** BEGIN Information provided **
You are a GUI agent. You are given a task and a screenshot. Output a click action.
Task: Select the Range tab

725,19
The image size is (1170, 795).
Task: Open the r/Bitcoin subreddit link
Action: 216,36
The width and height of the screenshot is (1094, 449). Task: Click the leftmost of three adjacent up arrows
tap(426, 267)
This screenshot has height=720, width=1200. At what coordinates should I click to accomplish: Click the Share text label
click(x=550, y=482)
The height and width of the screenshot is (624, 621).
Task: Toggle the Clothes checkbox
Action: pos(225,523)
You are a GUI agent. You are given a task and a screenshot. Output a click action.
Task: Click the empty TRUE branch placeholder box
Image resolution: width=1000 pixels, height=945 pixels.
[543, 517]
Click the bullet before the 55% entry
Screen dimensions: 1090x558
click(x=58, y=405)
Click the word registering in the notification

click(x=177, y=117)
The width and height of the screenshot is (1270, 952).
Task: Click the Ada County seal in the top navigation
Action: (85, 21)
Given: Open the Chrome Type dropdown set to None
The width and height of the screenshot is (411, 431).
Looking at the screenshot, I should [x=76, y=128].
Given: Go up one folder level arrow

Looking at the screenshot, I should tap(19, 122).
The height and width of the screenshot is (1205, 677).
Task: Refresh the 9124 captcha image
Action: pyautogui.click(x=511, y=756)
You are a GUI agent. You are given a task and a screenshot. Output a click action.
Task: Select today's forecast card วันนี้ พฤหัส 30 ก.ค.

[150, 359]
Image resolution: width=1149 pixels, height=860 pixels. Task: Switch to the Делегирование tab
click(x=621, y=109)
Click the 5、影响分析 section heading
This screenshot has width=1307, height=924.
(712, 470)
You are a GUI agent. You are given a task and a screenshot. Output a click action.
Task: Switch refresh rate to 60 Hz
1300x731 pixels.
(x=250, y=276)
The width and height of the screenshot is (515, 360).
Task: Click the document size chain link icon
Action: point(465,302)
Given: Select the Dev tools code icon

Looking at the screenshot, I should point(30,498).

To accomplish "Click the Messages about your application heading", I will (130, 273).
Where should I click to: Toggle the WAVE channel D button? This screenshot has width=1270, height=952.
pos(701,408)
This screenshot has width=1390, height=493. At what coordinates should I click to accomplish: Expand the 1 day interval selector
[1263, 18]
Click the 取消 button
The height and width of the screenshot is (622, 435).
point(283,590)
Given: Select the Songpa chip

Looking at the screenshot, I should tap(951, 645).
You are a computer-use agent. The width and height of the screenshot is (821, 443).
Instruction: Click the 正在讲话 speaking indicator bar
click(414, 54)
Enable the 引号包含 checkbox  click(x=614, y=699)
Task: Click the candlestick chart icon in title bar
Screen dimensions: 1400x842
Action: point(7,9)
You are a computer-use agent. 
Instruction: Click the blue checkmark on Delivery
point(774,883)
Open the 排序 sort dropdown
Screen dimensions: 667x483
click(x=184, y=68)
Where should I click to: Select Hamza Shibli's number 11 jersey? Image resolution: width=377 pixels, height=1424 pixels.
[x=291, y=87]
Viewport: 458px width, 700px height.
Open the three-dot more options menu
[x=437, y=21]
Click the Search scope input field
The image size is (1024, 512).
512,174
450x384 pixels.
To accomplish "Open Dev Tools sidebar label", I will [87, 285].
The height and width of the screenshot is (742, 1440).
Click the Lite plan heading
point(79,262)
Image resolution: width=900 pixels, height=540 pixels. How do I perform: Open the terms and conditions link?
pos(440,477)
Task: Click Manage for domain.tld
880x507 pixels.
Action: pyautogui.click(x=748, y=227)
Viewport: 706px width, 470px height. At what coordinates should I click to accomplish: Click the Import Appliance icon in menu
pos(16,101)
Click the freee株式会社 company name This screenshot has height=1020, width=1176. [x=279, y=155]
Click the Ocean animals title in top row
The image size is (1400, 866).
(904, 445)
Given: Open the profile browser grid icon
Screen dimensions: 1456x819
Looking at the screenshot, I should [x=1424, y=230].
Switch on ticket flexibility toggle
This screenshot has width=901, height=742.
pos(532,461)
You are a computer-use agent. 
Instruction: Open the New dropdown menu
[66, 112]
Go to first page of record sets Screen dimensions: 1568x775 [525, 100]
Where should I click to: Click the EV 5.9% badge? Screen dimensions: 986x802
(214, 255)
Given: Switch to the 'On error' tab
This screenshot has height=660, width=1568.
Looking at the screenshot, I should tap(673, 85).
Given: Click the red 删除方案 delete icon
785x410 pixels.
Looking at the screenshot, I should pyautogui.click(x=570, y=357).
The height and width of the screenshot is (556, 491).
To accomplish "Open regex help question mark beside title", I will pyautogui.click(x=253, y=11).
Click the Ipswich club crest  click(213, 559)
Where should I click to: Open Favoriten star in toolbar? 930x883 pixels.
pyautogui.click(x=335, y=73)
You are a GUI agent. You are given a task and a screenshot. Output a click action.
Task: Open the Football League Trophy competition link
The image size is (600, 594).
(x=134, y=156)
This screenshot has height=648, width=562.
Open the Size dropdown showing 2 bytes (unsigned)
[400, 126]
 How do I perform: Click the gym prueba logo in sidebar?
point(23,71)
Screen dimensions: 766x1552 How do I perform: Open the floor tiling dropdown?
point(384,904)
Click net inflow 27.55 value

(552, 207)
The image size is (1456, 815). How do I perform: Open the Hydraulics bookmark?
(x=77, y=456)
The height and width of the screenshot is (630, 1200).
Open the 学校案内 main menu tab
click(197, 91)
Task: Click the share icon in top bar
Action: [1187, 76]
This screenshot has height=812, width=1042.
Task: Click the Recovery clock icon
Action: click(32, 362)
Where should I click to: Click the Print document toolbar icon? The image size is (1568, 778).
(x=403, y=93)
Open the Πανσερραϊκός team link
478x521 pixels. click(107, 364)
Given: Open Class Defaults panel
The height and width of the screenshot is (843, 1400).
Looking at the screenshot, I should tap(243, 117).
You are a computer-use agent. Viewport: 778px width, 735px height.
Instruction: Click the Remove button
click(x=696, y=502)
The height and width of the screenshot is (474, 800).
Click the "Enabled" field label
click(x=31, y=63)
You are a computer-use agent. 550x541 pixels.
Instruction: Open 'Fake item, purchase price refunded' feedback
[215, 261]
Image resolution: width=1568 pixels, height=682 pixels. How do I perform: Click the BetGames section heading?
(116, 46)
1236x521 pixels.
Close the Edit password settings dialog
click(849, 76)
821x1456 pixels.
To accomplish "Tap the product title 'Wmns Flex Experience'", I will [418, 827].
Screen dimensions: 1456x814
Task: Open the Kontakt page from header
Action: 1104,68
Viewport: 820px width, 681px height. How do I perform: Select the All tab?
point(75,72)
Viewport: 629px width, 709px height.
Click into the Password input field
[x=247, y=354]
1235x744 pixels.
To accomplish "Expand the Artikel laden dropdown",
** END Information provided **
[Exercise description] Return all of the records above word for word, leaving every line unchanged.

[Finished task]
You are a GUI agent. You are given a task and a screenshot. Output a click action.
Task: Select the Range tab

725,19
The image size is (1170, 795).
Task: Open the r/Bitcoin subreddit link
Action: 216,36
The width and height of the screenshot is (1094, 449). Task: Click the leftmost of three adjacent up arrows
tap(426, 267)
This screenshot has height=720, width=1200. At what coordinates should I click to accomplish: Click the Share text label
click(x=550, y=482)
The height and width of the screenshot is (624, 621).
Task: Toggle the Clothes checkbox
Action: pos(225,523)
You are a GUI agent. You are given a task and a screenshot. Output a click action.
Task: Click the empty TRUE branch placeholder box
Image resolution: width=1000 pixels, height=945 pixels.
[543, 517]
Click the bullet before the 55% entry
Screen dimensions: 1090x558
click(x=58, y=405)
Click the word registering in the notification

click(x=177, y=117)
The width and height of the screenshot is (1270, 952).
Task: Click the Ada County seal in the top navigation
Action: (85, 21)
Given: Open the Chrome Type dropdown set to None
The width and height of the screenshot is (411, 431).
Looking at the screenshot, I should [x=76, y=128].
Given: Go up one folder level arrow

Looking at the screenshot, I should tap(19, 122).
The height and width of the screenshot is (1205, 677).
Task: Refresh the 9124 captcha image
Action: pyautogui.click(x=511, y=756)
You are a GUI agent. You are given a task and a screenshot. Output a click action.
Task: Select today's forecast card วันนี้ พฤหัส 30 ก.ค.

[150, 359]
Image resolution: width=1149 pixels, height=860 pixels. Task: Switch to the Делегирование tab
click(x=621, y=109)
Click the 5、影响分析 section heading
This screenshot has width=1307, height=924.
(712, 470)
You are a GUI agent. You are given a task and a screenshot. Output a click action.
Task: Switch refresh rate to 60 Hz
1300x731 pixels.
(x=250, y=276)
The width and height of the screenshot is (515, 360).
Task: Click the document size chain link icon
Action: point(465,302)
Given: Select the Dev tools code icon

Looking at the screenshot, I should point(30,498).

To accomplish "Click the Messages about your application heading", I will (130, 273).
Where should I click to: Toggle the WAVE channel D button? This screenshot has width=1270, height=952.
pos(701,408)
This screenshot has width=1390, height=493. At what coordinates should I click to accomplish: Expand the 1 day interval selector
[1263, 18]
Click the 取消 button
The height and width of the screenshot is (622, 435).
point(283,590)
Given: Select the Songpa chip

Looking at the screenshot, I should tap(951, 645).
You are a computer-use agent. The width and height of the screenshot is (821, 443).
Instruction: Click the 正在讲话 speaking indicator bar
click(414, 54)
Enable the 引号包含 checkbox  click(x=614, y=699)
Task: Click the candlestick chart icon in title bar
Screen dimensions: 1400x842
Action: point(7,9)
You are a computer-use agent. 
Instruction: Click the blue checkmark on Delivery
point(774,883)
Open the 排序 sort dropdown
Screen dimensions: 667x483
click(x=184, y=68)
Where should I click to: Select Hamza Shibli's number 11 jersey? Image resolution: width=377 pixels, height=1424 pixels.
[x=291, y=87]
Viewport: 458px width, 700px height.
Open the three-dot more options menu
[x=437, y=21]
Click the Search scope input field
The image size is (1024, 512).
512,174
450x384 pixels.
To accomplish "Open Dev Tools sidebar label", I will [87, 285].
The height and width of the screenshot is (742, 1440).
Click the Lite plan heading
point(79,262)
Image resolution: width=900 pixels, height=540 pixels. How do I perform: Open the terms and conditions link?
pos(440,477)
Task: Click Manage for domain.tld
880x507 pixels.
Action: pyautogui.click(x=748, y=227)
Viewport: 706px width, 470px height. At what coordinates should I click to accomplish: Click the Import Appliance icon in menu
pos(16,101)
Click the freee株式会社 company name This screenshot has height=1020, width=1176. [x=279, y=155]
Click the Ocean animals title in top row
The image size is (1400, 866).
(904, 445)
Given: Open the profile browser grid icon
Screen dimensions: 1456x819
Looking at the screenshot, I should [x=1424, y=230].
Switch on ticket flexibility toggle
This screenshot has width=901, height=742.
pos(532,461)
You are a computer-use agent. 
Instruction: Open the New dropdown menu
[66, 112]
Go to first page of record sets Screen dimensions: 1568x775 [525, 100]
Where should I click to: Click the EV 5.9% badge? Screen dimensions: 986x802
(214, 255)
Given: Switch to the 'On error' tab
This screenshot has height=660, width=1568.
Looking at the screenshot, I should tap(673, 85).
Given: Click the red 删除方案 delete icon
785x410 pixels.
Looking at the screenshot, I should pyautogui.click(x=570, y=357).
The height and width of the screenshot is (556, 491).
To accomplish "Open regex help question mark beside title", I will pyautogui.click(x=253, y=11).
Click the Ipswich club crest  click(213, 559)
Where should I click to: Open Favoriten star in toolbar? 930x883 pixels.
pyautogui.click(x=335, y=73)
You are a GUI agent. You are given a task and a screenshot. Output a click action.
Task: Open the Football League Trophy competition link
The image size is (600, 594).
(x=134, y=156)
This screenshot has height=648, width=562.
Open the Size dropdown showing 2 bytes (unsigned)
[400, 126]
 How do I perform: Click the gym prueba logo in sidebar?
point(23,71)
Screen dimensions: 766x1552 How do I perform: Open the floor tiling dropdown?
point(384,904)
Click net inflow 27.55 value

(552, 207)
The image size is (1456, 815). How do I perform: Open the Hydraulics bookmark?
(x=77, y=456)
The height and width of the screenshot is (630, 1200).
Open the 学校案内 main menu tab
click(197, 91)
Task: Click the share icon in top bar
Action: [1187, 76]
This screenshot has height=812, width=1042.
Task: Click the Recovery clock icon
Action: click(32, 362)
Where should I click to: Click the Print document toolbar icon? The image size is (1568, 778).
(x=403, y=93)
Open the Πανσερραϊκός team link
478x521 pixels. click(107, 364)
Given: Open Class Defaults panel
The height and width of the screenshot is (843, 1400).
Looking at the screenshot, I should tap(243, 117).
You are a computer-use agent. Viewport: 778px width, 735px height.
Instruction: Click the Remove button
click(x=696, y=502)
The height and width of the screenshot is (474, 800).
Click the "Enabled" field label
click(x=31, y=63)
You are a computer-use agent. 550x541 pixels.
Instruction: Open 'Fake item, purchase price refunded' feedback
[215, 261]
Image resolution: width=1568 pixels, height=682 pixels. How do I perform: Click the BetGames section heading?
(116, 46)
1236x521 pixels.
Close the Edit password settings dialog
click(849, 76)
821x1456 pixels.
To accomplish "Tap the product title 'Wmns Flex Experience'", I will [418, 827].
Screen dimensions: 1456x814
Task: Open the Kontakt page from header
Action: 1104,68
Viewport: 820px width, 681px height. How do I perform: Select the All tab?
point(75,72)
Viewport: 629px width, 709px height.
Click into the Password input field
[x=247, y=354]
1235x744 pixels.
To accomplish "Expand the Artikel laden dropdown",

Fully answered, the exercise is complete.